The rest came easily. And by the time I reached the other side the dam was beginning to break up. Small logs dislodged themselves and floated downstream after the traps and the fish. I pushed at the remaining heavy logs and they felt light. I thought probably it was too dangerous to swim back the way I had come, so I made my way up the opposite bank and crossed further upstream where the water was deeper but the river was narrower. And I walked back home through the rice fields and allowed my clothes to dry on the way.

Of course they all thought it was her. My mother — come back for revenge. Whatever else they did or did not believe, there was not a soul in the village who dared defy a ghost. And Pa Yamba made an offering to try to appease her. I laughed inside, especially when Ya Isatta began to tell me how much like my mother I was, trying to flatter me. I just bowed my head modestly and thanked her, never looking at her directly. But I could feel the big yell growing in my chest, bursting to come out. How I wanted to throw back my head and open my mouth wide and shout at her, shout at them all and tell them it was me. It was me. It was me who let the fish out.

But I knew better than that. Life hadn't been fair to me. I kept quiet. And that day I learned how to turn my luck around.

5
Serah, 1950
Woman Palava

My mother? I haven't thought about her in a long time.

My mother left.

Tried to alter her destiny. Looking back it was a brave thing to do, I suppose. Foolish, maybe. I don't know. Who did she think she was?

She was Saffie. The tenth wife. Imagine it.

A tenth wife has no status. Not much better than a servant. But sometimes it is the lowliest people who have the most courage — because they're the ones with the least to lose.

There are things I remember. I don't know if any of it makes sense. Some questions were never answered. And there were other things I made myself forget.

Well, let me see. Where do you want me to start?

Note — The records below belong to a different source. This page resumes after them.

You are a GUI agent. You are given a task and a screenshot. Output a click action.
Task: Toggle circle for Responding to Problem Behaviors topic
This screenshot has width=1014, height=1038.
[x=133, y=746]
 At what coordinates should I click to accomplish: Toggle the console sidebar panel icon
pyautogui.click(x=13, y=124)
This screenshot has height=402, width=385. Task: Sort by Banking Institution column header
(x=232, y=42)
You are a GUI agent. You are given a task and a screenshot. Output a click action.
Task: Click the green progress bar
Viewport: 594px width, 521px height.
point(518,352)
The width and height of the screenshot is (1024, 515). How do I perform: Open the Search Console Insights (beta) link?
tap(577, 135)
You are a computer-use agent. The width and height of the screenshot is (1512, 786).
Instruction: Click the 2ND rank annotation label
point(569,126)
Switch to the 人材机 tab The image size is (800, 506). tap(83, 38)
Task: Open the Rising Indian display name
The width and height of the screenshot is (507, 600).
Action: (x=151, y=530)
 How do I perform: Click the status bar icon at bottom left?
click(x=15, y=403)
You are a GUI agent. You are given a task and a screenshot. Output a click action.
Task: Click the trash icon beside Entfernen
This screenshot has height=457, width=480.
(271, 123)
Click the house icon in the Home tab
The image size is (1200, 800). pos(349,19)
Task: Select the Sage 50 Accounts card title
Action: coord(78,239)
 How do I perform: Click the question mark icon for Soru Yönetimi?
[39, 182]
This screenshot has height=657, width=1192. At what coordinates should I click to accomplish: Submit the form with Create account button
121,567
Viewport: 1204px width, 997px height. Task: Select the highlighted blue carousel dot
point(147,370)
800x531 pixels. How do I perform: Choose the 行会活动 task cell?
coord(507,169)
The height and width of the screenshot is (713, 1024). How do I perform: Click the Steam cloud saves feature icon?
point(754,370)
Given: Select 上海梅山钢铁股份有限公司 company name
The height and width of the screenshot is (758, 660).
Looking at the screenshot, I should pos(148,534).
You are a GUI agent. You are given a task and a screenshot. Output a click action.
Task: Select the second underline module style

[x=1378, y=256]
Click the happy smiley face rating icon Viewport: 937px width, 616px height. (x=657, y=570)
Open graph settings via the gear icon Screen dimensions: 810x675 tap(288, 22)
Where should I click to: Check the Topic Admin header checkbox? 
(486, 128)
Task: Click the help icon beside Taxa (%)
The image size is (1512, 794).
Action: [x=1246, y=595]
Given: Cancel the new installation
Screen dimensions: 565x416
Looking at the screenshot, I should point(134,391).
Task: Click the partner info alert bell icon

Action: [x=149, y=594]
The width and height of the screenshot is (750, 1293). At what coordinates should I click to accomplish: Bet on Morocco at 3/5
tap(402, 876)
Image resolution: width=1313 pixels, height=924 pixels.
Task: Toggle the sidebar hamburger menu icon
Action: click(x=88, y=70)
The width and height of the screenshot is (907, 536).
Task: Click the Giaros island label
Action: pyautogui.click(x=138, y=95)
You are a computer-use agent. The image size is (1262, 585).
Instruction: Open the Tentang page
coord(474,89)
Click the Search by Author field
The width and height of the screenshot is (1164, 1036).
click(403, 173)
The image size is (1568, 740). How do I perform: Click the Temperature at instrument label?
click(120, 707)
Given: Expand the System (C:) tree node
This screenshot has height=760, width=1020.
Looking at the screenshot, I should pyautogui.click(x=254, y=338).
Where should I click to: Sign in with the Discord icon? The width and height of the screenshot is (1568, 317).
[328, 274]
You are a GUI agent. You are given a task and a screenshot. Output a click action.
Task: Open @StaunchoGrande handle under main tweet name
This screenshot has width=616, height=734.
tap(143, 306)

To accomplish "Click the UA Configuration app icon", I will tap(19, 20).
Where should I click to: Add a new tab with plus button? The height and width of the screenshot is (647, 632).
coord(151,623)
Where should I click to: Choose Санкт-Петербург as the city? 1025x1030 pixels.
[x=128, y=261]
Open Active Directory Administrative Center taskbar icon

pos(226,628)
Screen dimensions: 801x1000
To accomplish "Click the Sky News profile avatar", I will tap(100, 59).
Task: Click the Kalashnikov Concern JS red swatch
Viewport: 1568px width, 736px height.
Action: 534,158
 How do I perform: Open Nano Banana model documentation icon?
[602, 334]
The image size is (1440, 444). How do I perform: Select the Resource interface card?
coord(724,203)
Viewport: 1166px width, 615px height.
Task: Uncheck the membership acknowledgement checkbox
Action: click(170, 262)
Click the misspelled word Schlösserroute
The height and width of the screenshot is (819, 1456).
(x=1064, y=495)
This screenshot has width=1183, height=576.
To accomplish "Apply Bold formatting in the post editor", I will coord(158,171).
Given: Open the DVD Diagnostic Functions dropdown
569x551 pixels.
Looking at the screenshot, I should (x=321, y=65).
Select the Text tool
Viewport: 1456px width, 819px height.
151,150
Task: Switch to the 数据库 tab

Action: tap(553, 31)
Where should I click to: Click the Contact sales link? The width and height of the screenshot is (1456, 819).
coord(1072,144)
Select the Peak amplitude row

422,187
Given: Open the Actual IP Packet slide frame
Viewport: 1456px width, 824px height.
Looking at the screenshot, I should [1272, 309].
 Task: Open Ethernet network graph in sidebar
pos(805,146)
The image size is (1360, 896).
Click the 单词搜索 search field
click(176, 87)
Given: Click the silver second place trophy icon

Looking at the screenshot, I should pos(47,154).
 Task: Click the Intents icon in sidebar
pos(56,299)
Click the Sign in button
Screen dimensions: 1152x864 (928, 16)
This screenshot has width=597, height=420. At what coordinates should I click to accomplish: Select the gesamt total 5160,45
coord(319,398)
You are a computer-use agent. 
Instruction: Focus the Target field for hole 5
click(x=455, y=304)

My mother used to tell me how she first met Ya Namina. My mother was a young girl standing at the side of the path when Ya Namina and her entourage passed by on their way back to Rofathane. She had been at court with her husband and was returning without him. My mother was carrying a pot of water and she stepped off the side of the road to allow this woman past. Whoever she was, my mother could see she was important. Everybody around her was laden while she walked ahead unburdened.